MATERIAL FOR THIS TASK |
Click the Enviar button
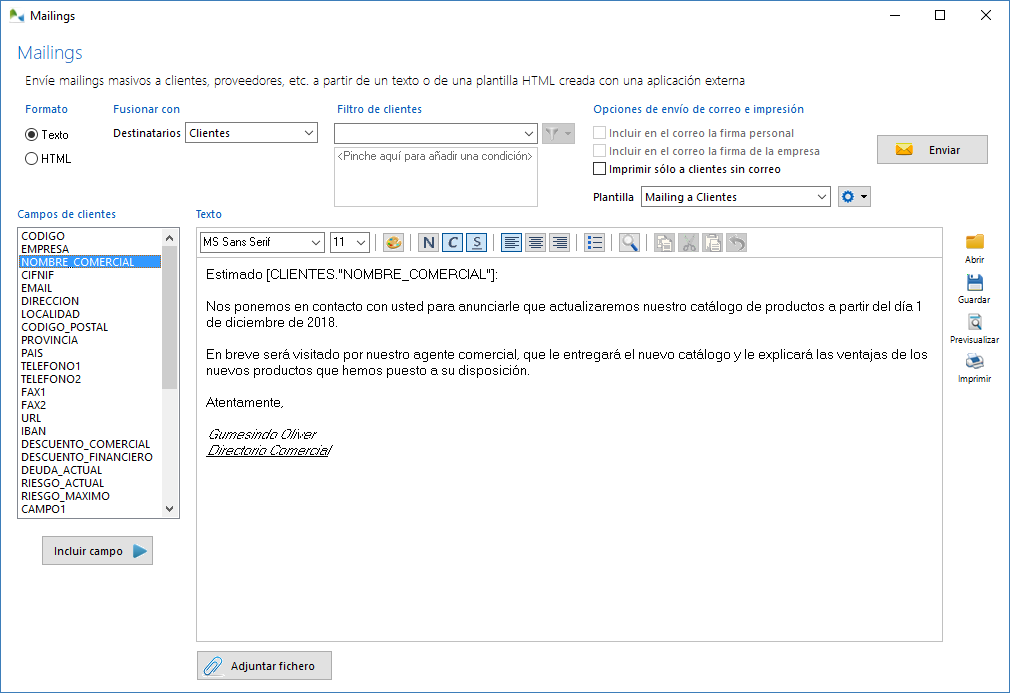Viewport: 1010px width, 693px height. tap(932, 150)
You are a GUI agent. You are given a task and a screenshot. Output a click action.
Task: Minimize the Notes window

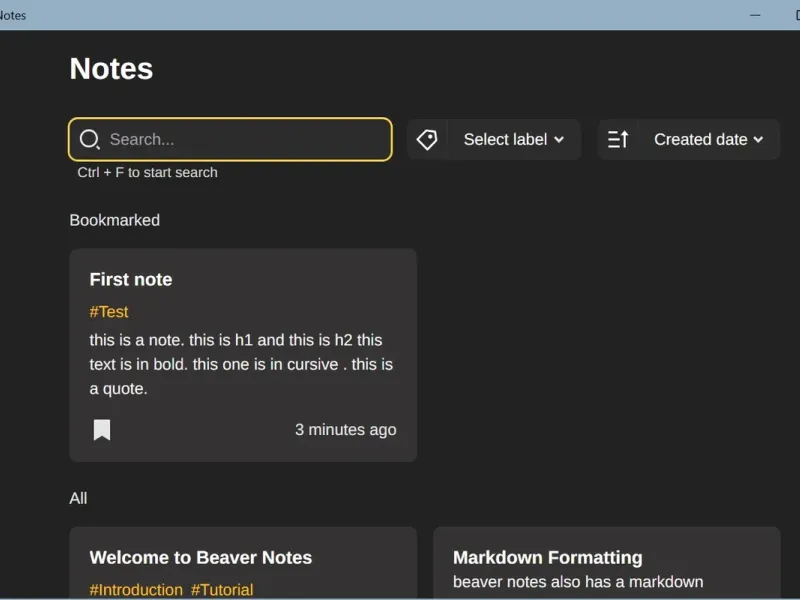pyautogui.click(x=756, y=15)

EXERCISE DETAILS | Transcribe exactly, and without any pictures, each line from the one that holds "You are a GUI" through the final line of the material above.

PROBLEM SOLUTION |
You are a GUI agent. You are given a task and a screenshot. Output a click action.
Task: Minimize the Notes window

pyautogui.click(x=756, y=15)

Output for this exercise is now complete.